- What is needed:
What you hand back must match the listing exactly.

- Source material:
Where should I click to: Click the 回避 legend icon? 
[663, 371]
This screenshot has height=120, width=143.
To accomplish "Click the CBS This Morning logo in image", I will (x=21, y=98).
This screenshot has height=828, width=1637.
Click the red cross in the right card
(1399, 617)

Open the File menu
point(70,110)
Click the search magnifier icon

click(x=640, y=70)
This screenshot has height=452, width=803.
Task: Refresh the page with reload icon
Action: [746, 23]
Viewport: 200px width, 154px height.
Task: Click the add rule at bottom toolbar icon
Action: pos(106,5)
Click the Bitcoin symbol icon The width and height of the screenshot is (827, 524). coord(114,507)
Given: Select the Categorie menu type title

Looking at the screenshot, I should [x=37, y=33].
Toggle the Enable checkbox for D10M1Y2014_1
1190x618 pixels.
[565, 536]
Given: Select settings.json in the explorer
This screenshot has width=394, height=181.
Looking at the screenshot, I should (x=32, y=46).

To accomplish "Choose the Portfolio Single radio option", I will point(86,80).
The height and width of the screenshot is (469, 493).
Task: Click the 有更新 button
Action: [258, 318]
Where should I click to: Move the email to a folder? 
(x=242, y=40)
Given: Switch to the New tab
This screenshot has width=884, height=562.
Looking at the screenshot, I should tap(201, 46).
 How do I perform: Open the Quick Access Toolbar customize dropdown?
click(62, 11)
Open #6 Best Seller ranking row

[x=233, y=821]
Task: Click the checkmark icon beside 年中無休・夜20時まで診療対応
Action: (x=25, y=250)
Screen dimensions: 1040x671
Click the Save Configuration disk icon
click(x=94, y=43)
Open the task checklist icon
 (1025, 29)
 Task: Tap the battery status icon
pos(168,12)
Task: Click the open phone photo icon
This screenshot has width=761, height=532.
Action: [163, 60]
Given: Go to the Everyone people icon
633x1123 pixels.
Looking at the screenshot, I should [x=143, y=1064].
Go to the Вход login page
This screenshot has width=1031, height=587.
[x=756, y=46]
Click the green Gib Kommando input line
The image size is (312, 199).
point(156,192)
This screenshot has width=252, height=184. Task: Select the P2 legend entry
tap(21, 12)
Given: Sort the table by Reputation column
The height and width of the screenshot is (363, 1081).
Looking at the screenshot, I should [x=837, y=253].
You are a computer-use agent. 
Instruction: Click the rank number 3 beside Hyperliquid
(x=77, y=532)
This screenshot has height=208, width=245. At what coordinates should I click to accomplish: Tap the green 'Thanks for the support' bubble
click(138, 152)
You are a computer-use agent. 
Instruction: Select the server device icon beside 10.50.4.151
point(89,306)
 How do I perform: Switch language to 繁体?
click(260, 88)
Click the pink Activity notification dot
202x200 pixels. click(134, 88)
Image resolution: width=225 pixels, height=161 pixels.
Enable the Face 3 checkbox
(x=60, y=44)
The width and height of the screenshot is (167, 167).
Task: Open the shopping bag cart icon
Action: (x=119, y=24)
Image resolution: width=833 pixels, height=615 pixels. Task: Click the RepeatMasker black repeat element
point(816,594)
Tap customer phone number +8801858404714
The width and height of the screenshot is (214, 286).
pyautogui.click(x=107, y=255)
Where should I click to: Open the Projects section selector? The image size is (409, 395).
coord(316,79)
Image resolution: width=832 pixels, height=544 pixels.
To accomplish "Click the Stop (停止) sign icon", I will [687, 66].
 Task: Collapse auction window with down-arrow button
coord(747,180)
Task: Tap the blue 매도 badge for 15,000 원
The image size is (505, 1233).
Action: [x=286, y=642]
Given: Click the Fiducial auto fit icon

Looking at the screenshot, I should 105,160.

- Task solution:
Where should I click to: Click the 回避 legend icon? 
[663, 371]
This screenshot has height=120, width=143.
To accomplish "Click the CBS This Morning logo in image", I will (x=21, y=98).
This screenshot has height=828, width=1637.
Click the red cross in the right card
(1399, 617)

Open the File menu
point(70,110)
Click the search magnifier icon

click(x=640, y=70)
This screenshot has height=452, width=803.
Task: Refresh the page with reload icon
Action: [746, 23]
Viewport: 200px width, 154px height.
Task: Click the add rule at bottom toolbar icon
Action: pos(106,5)
Click the Bitcoin symbol icon The width and height of the screenshot is (827, 524). coord(114,507)
Given: Select the Categorie menu type title

Looking at the screenshot, I should [x=37, y=33].
Toggle the Enable checkbox for D10M1Y2014_1
1190x618 pixels.
[565, 536]
Given: Select settings.json in the explorer
This screenshot has width=394, height=181.
Looking at the screenshot, I should (x=32, y=46).

To accomplish "Choose the Portfolio Single radio option", I will point(86,80).
The height and width of the screenshot is (469, 493).
Task: Click the 有更新 button
Action: [258, 318]
Where should I click to: Move the email to a folder? 
(x=242, y=40)
Given: Switch to the New tab
This screenshot has width=884, height=562.
Looking at the screenshot, I should tap(201, 46).
 How do I perform: Open the Quick Access Toolbar customize dropdown?
click(62, 11)
Open #6 Best Seller ranking row

[x=233, y=821]
Task: Click the checkmark icon beside 年中無休・夜20時まで診療対応
Action: (x=25, y=250)
Screen dimensions: 1040x671
Click the Save Configuration disk icon
click(x=94, y=43)
Open the task checklist icon
 (1025, 29)
 Task: Tap the battery status icon
pos(168,12)
Task: Click the open phone photo icon
This screenshot has width=761, height=532.
Action: [163, 60]
Given: Go to the Everyone people icon
633x1123 pixels.
Looking at the screenshot, I should [x=143, y=1064].
Go to the Вход login page
This screenshot has width=1031, height=587.
[x=756, y=46]
Click the green Gib Kommando input line
The image size is (312, 199).
point(156,192)
This screenshot has width=252, height=184. Task: Select the P2 legend entry
tap(21, 12)
Given: Sort the table by Reputation column
The height and width of the screenshot is (363, 1081).
Looking at the screenshot, I should [x=837, y=253].
You are a computer-use agent. 
Instruction: Click the rank number 3 beside Hyperliquid
(x=77, y=532)
This screenshot has height=208, width=245. At what coordinates should I click to accomplish: Tap the green 'Thanks for the support' bubble
click(138, 152)
You are a computer-use agent. 
Instruction: Select the server device icon beside 10.50.4.151
point(89,306)
 How do I perform: Switch language to 繁体?
click(260, 88)
Click the pink Activity notification dot
202x200 pixels. click(134, 88)
Image resolution: width=225 pixels, height=161 pixels.
Enable the Face 3 checkbox
(x=60, y=44)
The width and height of the screenshot is (167, 167).
Task: Open the shopping bag cart icon
Action: (x=119, y=24)
Image resolution: width=833 pixels, height=615 pixels. Task: Click the RepeatMasker black repeat element
point(816,594)
Tap customer phone number +8801858404714
The width and height of the screenshot is (214, 286).
pyautogui.click(x=107, y=255)
Where should I click to: Open the Projects section selector? The image size is (409, 395).
coord(316,79)
Image resolution: width=832 pixels, height=544 pixels.
To accomplish "Click the Stop (停止) sign icon", I will [687, 66].
 Task: Collapse auction window with down-arrow button
coord(747,180)
Task: Tap the blue 매도 badge for 15,000 원
The image size is (505, 1233).
Action: [x=286, y=642]
Given: Click the Fiducial auto fit icon

Looking at the screenshot, I should 105,160.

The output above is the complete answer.